For the first question, I would use the dual pairing with $U_q(\mathfrak{sl}_N)$. The $u_i^j$'s are defined to be matrix coefficients of the vector representation of $U_q(\mathfrak{sl}_N)$ with respect to some distinguished basis, usually a basis of weight vectors. There are unfortunately a lot of different conventions in use. My standard reference is Klimyk and Schmudgen. See, for example, Theorem 19 of Chapter 9 of their book. It states:

There is a unique dual pairing $( , )$ of Hopf algebras between $U_q^{ext}(\mathfrak{sl}_N)$ and $\mathcal{O}(SL_q(N))$ such that $(f, u^k_l) = t_{kl}(f)$ for all $f \in U_q^{ext} (\mathfrak{sl}_{N})$.

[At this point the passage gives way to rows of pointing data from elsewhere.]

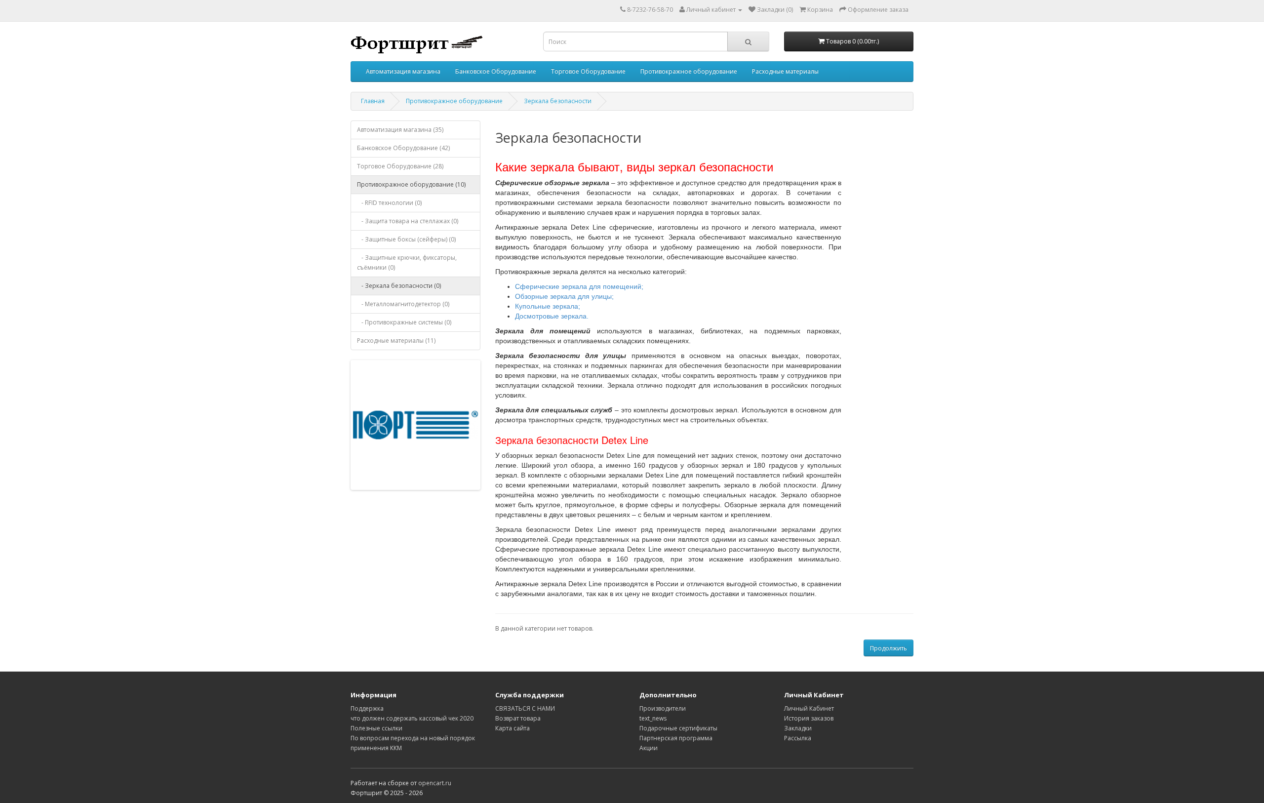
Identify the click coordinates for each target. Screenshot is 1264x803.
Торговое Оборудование (588, 71)
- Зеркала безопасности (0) (399, 285)
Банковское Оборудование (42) (403, 148)
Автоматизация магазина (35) (400, 129)
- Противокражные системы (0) (404, 322)
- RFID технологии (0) (389, 203)
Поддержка (367, 708)
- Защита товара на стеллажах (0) (407, 221)
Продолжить (888, 648)
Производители (662, 708)
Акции (648, 748)
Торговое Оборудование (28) (400, 166)
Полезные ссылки (376, 728)
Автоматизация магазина (403, 71)
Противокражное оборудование (688, 71)
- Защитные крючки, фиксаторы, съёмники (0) (407, 262)
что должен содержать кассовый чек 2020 (412, 718)
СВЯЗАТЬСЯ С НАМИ (525, 708)
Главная (373, 101)
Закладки (798, 728)
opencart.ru (434, 783)
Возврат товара (518, 718)
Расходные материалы (785, 71)
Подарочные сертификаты (678, 728)
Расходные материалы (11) (396, 340)
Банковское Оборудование (495, 71)
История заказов (808, 718)
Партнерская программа (675, 738)
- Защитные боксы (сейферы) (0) (406, 239)
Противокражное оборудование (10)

Here $((t_{kl}(f))$ is the matrix for $f$ in the vector representation. OK, this theorem is a little bogus in the sense that it is more of a definition. But the point is that $\mathcal{O}(SL_q(N))$ is generated by the matrix coefficients of all finite-dimensional irreducible representations of $U_q^{ext} (\mathfrak{sl}_{N})$, and these separate points of $U_q^{ext} (\mathfrak{sl}_{N})$, so the pairing is nondegenerate.

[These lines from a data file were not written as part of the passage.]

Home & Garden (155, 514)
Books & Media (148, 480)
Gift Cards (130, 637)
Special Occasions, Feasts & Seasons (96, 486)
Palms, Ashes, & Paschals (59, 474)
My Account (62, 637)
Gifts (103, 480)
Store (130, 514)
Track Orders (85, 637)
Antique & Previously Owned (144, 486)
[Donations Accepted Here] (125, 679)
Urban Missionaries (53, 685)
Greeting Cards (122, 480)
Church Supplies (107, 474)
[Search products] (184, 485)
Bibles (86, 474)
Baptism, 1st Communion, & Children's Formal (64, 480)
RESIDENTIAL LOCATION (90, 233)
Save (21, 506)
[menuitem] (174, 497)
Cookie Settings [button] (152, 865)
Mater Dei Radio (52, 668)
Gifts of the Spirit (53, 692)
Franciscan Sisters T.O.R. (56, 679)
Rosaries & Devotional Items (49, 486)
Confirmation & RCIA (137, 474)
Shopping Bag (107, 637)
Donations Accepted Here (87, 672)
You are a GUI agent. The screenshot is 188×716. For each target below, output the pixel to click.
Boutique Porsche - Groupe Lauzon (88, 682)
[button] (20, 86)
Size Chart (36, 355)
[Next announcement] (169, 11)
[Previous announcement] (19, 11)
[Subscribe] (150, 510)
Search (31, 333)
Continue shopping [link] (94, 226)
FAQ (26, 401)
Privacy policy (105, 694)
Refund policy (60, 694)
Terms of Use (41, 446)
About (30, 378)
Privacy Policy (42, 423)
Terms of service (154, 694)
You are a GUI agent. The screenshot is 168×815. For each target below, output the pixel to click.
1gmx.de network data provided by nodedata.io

So, to show that your two guys are equal, just show that they pair the same way with $U_q^{ext} (\mathfrak{sl}_{N})$. Since it is a pairing of Hopf algebras, you just need to check on the generators $E_i, F_i, K_\lambda$. This just requires you to have a handle on the vector representation. In my opinion this is much cleaner than doing the calculations directly.